Jessie mit une paire de gants personnels et ferma la porte. Si on n’y regardait pas de près, on aurait dit qu’elle n’était qu’un panneau ordinaire du mur. Elle la rouvrit et entra dans la petite pièce où Hernandez l’attendait.
La pièce ne contenait pas grand-chose, juste une petite causeuse et une petite table en bois à côté. Par terre, il y avait une lampe qui avait apparemment été renversée. Quelques éclats de verre s’en étaient détachés et étaient tombés sur le tapis blanc en peluche.
Victoria Missinger était affalée sur la causeuse en une pose détendue qui aurait pu donner l’illusion qu’elle dormait. Une seringue était posée sur le coussin à côté d’elle.
Même morte, Victoria Missinger était une belle femme. Il était difficile d’évaluer sa taille mais elle était mince et avait l’air d’une femme qui allait régulièrement voir son coach. Jessie se dit qu’il faudrait qu’elle suive cette piste.
Elle avait la peau crémeuse et dynamique alors que la rigidité cadavérique commençait à s’installer. Jessie ne pouvait qu’imaginer ce à quoi elle avait pu ressembler quand elle avait été en vie. Elle avait de longs cheveux blonds qui lui couvraient une partie du visage mais pas assez pour cacher ses pommettes saillantes parfaitement dessinées.
“Elle était belle”, dit Trembley en minimisant sa beauté.
“Pensez-vous qu’elle s’est battue ?” demanda Jessie à Hernandez en montrant d’un signe de tête la lampe cassée qui gisait sur le tapis.
“C’est difficile d’en être sûr. Elle aurait pu renverser ça en essayant de se relever. Ou alors, cela pourrait vouloir dire qu’il y a eu une sorte de bagarre.”

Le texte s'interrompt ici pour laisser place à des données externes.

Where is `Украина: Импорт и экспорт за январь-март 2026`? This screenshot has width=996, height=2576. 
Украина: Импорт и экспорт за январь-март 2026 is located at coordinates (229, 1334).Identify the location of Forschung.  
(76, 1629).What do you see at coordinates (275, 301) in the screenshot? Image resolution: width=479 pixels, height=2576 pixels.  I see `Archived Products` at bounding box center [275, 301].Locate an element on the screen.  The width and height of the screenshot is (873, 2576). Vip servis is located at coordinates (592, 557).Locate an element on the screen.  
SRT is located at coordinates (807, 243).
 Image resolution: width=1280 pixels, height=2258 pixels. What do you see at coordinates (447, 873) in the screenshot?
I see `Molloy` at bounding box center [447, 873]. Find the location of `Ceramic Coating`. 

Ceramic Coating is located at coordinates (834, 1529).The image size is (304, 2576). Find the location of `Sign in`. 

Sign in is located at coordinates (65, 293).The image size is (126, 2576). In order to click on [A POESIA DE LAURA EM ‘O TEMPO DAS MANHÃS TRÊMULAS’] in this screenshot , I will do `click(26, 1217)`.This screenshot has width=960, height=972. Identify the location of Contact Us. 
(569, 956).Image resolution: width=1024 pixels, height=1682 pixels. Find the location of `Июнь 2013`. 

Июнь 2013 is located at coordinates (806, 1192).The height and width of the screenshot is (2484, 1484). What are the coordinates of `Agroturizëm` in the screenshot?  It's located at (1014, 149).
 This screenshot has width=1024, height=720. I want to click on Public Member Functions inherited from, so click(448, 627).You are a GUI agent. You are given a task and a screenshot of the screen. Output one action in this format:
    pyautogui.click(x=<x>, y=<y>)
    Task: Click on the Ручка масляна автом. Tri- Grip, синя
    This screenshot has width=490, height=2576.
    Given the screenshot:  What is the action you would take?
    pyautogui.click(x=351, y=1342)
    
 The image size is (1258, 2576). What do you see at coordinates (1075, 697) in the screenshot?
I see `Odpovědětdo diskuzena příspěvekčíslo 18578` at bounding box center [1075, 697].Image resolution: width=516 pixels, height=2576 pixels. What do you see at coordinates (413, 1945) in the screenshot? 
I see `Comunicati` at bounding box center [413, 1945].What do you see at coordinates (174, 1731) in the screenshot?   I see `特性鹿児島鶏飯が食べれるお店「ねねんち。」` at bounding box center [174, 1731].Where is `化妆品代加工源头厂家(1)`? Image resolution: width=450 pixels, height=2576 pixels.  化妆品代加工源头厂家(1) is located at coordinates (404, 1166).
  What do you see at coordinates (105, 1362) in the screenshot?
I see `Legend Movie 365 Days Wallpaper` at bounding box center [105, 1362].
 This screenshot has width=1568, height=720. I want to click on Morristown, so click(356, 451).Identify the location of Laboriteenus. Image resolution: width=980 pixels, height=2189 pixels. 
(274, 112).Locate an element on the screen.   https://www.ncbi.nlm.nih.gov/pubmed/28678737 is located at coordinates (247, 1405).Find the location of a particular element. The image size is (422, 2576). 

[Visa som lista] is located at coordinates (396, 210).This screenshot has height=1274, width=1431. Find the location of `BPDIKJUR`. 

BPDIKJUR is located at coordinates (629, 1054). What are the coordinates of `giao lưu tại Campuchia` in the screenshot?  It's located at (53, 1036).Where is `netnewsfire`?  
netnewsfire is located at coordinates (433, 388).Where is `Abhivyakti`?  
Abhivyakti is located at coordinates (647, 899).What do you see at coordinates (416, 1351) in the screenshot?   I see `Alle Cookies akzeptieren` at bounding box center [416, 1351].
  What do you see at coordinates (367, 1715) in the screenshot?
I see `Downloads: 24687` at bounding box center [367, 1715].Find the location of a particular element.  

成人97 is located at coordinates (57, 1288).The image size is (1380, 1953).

“J’ai l’impression que vous avez une opinion mais que vous la gardez pour vous”, insista Jessie.
“Eh bien, comme je l’ai dit, je déteste tirer des conclusions trop vite mais j’ai trouvé ça un peu bizarre”, dit-il en montrant le tapis.
“De quoi parlez-vous ?” demanda-t-elle, incapable de discerner quoi que ce soit d’intéressant mis à part l’épaisseur du tapis.
“Voyez-vous que nos pieds ont laissé des empreintes très profondes dans le tapis ?”
Jessie et l’agent Trembley hochèrent la tête.
“Quand nous sommes entrés après que le chien l’a trouvée, il n’y avait aucune empreinte de pas.”
“Pas même les siennes ?” demanda Jessie qui commençait à comprendre la situation.
“Non”, répondit Hernandez.
“Qu’est-ce que ça veut dire ?” demanda Trembley, qui ne comprenait pas encore.